REQUIRED WORK. Would you please repeat the lines in the listing below from the one containing "Camisetas de Futbol" through the final one, exactly as they appear?

ENTRIES PROVIDED.
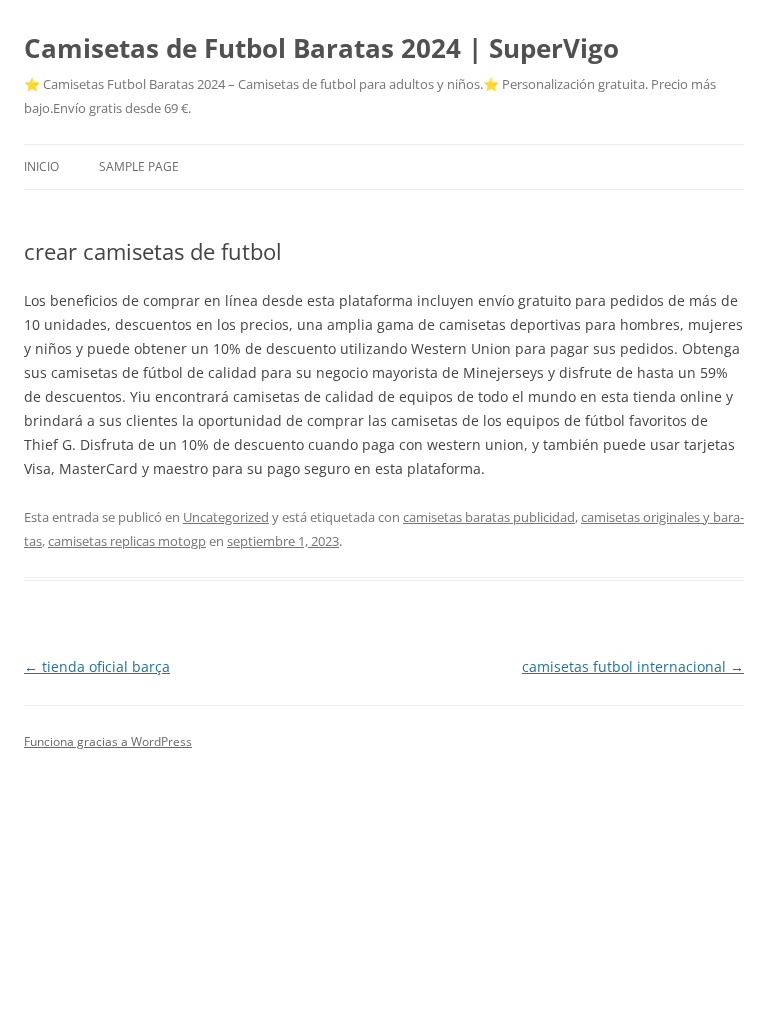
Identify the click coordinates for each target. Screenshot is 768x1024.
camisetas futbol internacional (633, 666)
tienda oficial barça (97, 666)
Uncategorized (226, 517)
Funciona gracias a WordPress (108, 741)
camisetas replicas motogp (127, 541)
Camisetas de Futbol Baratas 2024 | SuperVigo (321, 48)
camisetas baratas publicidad (489, 517)
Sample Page (139, 166)
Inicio (41, 166)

ANSWER SPACE.
Camisetas de Futbol Baratas 2024 | SuperVigo (321, 48)
camisetas baratas publicidad (489, 517)
Sample Page (139, 166)
Inicio (41, 166)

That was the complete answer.